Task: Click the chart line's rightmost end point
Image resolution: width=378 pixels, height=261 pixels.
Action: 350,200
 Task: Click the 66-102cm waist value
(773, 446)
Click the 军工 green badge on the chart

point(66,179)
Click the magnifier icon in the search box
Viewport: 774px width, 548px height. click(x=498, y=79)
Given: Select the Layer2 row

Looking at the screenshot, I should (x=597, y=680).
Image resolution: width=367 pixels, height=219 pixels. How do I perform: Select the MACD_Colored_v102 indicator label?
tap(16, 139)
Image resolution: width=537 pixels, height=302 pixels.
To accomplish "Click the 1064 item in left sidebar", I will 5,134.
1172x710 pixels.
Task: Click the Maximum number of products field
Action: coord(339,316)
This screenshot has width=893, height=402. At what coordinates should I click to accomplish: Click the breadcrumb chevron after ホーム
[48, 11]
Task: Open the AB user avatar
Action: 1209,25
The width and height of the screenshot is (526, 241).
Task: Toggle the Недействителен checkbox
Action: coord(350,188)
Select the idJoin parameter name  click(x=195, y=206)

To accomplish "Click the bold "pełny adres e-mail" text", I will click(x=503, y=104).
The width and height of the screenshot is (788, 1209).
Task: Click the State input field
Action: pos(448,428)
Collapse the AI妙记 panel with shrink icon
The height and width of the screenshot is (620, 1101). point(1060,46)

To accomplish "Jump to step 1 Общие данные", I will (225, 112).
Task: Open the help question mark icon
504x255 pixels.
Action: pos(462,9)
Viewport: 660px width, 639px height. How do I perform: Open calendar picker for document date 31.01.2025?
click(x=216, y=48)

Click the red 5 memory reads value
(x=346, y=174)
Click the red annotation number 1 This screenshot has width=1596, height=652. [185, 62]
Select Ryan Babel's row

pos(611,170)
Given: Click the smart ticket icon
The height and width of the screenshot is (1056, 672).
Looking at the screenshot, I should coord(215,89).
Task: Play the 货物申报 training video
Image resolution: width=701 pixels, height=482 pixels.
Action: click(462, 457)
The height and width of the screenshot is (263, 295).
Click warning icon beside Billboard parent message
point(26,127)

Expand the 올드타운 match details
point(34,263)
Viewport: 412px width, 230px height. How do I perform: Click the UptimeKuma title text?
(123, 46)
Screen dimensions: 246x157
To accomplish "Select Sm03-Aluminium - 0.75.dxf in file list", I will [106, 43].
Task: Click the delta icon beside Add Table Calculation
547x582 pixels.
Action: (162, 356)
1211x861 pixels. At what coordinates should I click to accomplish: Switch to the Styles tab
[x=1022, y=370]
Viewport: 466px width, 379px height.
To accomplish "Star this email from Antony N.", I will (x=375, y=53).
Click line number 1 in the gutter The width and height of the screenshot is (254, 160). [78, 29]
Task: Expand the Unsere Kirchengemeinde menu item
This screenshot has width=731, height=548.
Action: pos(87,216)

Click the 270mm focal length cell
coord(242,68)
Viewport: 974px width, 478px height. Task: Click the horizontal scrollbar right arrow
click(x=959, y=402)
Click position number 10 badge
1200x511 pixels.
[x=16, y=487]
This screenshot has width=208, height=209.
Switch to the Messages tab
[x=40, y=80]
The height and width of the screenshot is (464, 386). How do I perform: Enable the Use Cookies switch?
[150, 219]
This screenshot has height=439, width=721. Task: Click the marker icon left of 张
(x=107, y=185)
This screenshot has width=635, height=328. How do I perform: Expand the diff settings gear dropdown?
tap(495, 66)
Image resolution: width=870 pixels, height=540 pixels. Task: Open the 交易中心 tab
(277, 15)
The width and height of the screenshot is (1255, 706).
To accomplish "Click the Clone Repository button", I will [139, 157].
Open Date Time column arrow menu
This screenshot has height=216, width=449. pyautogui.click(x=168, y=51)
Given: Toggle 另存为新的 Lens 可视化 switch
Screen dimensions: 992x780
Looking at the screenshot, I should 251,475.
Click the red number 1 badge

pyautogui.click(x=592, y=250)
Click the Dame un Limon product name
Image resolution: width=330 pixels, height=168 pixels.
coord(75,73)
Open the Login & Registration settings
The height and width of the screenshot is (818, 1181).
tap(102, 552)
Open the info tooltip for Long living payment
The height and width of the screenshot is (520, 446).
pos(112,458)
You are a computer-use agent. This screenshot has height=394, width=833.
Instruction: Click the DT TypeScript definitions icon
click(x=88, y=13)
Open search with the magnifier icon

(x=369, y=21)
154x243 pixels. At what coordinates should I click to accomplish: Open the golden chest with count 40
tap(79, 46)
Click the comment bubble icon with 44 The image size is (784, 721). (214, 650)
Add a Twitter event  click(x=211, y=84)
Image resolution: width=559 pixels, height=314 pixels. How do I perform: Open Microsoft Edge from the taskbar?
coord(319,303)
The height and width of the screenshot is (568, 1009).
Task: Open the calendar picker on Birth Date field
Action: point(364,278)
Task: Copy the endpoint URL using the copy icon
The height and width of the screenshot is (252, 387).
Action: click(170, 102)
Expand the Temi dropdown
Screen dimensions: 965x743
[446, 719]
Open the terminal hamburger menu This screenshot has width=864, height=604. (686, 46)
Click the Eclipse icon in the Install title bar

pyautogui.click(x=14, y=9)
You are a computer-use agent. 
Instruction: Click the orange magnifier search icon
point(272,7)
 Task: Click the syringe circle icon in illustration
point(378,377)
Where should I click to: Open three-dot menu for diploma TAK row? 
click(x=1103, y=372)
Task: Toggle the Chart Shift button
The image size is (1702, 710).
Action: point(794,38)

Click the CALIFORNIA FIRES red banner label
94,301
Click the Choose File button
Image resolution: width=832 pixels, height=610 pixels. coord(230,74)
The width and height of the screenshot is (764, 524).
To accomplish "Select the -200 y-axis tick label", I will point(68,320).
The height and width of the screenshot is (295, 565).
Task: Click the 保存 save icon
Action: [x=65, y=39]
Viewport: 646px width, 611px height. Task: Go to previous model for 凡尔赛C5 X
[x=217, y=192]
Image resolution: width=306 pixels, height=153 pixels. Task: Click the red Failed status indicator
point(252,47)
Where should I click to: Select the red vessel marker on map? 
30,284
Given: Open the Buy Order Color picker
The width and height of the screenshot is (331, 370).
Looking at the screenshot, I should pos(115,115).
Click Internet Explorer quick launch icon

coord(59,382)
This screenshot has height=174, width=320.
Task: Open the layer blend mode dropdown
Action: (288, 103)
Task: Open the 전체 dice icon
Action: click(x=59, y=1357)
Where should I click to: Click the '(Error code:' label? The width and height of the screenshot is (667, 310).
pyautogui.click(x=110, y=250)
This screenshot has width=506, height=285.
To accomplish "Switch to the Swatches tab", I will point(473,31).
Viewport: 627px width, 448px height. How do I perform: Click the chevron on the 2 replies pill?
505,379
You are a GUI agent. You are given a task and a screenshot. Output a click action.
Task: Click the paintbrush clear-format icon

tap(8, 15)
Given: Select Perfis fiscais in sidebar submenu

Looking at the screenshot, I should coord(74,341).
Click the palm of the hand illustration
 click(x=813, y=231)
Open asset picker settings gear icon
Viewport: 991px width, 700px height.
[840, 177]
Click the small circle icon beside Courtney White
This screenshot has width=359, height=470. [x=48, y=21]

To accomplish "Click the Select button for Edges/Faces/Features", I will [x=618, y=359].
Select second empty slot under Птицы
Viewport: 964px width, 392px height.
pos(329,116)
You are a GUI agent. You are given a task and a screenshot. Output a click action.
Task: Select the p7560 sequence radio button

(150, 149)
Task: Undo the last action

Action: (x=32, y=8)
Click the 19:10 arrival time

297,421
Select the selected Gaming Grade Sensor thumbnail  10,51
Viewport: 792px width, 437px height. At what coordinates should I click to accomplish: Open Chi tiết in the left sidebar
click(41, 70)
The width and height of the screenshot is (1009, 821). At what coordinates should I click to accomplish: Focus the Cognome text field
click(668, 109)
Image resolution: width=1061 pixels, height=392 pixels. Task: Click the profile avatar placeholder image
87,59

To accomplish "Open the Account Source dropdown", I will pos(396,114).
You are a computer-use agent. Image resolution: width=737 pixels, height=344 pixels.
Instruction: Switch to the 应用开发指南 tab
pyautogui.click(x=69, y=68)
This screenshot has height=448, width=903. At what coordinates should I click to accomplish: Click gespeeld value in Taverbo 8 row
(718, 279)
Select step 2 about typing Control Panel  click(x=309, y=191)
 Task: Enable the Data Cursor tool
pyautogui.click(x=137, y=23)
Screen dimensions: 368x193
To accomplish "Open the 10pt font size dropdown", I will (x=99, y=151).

________________________

● Problem to solve:
Write out only what runs from the line holding "Screen dimensions: 368x193" through the last line of the records, exactly as shown.

● Exercise answer:
Screen dimensions: 368x193
To accomplish "Open the 10pt font size dropdown", I will (x=99, y=151).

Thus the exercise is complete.